Hand-over-mouth is something people learn, just as with smiling or spitting or etc., through having been socialized to ‘know’. You can instinctively settle upon certain words (or certain gestures, as with ASL) and instinctively arrange them and conjugate them so they ‘sound right’ to you, and so they modify each other in a way that captures the thought or information you want someone else to understand or know or etc. You ‘know’, after you’ve been socialized enough to see things from a certain cultural perspective (i.e., so that you have certain beliefs, values, norms and knowledge, so that you behave in a certain way when in a given circumstance {propping a door open after you’ve passed through, so that friends, or even strangers in most cases, won’t have to open the door for themselves, e.g.}, and so that, instinctively, you propagate tying your tie in a certain way, or preparing and baking some holiday dish in a certain way, or propagate some other example of what sociologists call ‘cultural artifacts’.), that if you put this-or-that bunch of words together in this-or-that particular pattern, then this type of person, or that particular Joe Schmo, will, for example, decode the audible and visual cues you’ve strung together for the occasion and be left with “so-and-so understands the object he and I are discussing as being like ‘X’ or a kind of ‘Y’, and is incredulous about the properties that characteristic ‘T’ of the object he and I are jawing about appears to have on account of experiences he has had that indicate to him that the properties characteristic ‘T’ seems to have are deleterious enough to each other that characteristic ‘T’ isn’t what we thought it was.”

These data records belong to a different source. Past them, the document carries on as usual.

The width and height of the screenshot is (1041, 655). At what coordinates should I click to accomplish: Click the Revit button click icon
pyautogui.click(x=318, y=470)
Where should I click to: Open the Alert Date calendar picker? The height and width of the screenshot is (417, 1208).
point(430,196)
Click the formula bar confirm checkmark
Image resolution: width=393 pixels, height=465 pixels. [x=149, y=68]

posted by Yeomans at 12:07 AM on April 10, 2006


My comments are just from observation -- former in-laws (both deaf) used to throw their hands up (like "no, no" or "hold on") and then start again but also, like Miko said, with the total communication thing, their eyebrows and mouths would scrunch up and my ex-mom-in-law would sometimes add a "wooooooo". But that was when they were talking with me (me hearing) and I can't say I ever remember seeing anything when they were just talking with other deaf people. There's the whole staring at their hands thing when trying to fingerspell a particularly lengthy English word and slowing it down to get it right. This doesn't help you out at all, I fear. I will say this fascinating thing my ex-husband noticed -- we both used to drive a bus at a school for the deaf and this kid, a preschooler, was always talking to him. His signing wasn't completely comprehensible yet, the way hearing preschoolers aren't completely comprehensible, but, like the way hearing kids babble (keep talking whether it makes sense to us or not, they're saying something), he kept his hands moving, his face making expressions, his voice making noises -- a signed version of babbling.
posted by frances1972 at 10:49 AM on April 10, 2006


Response by poster: I would really like to mark everyone's answer as 'best' since each one of you helped me quite a bit but I'm not sure you can do that on AskMe. So I'll just let you all know personally that I appreciate all of your answers.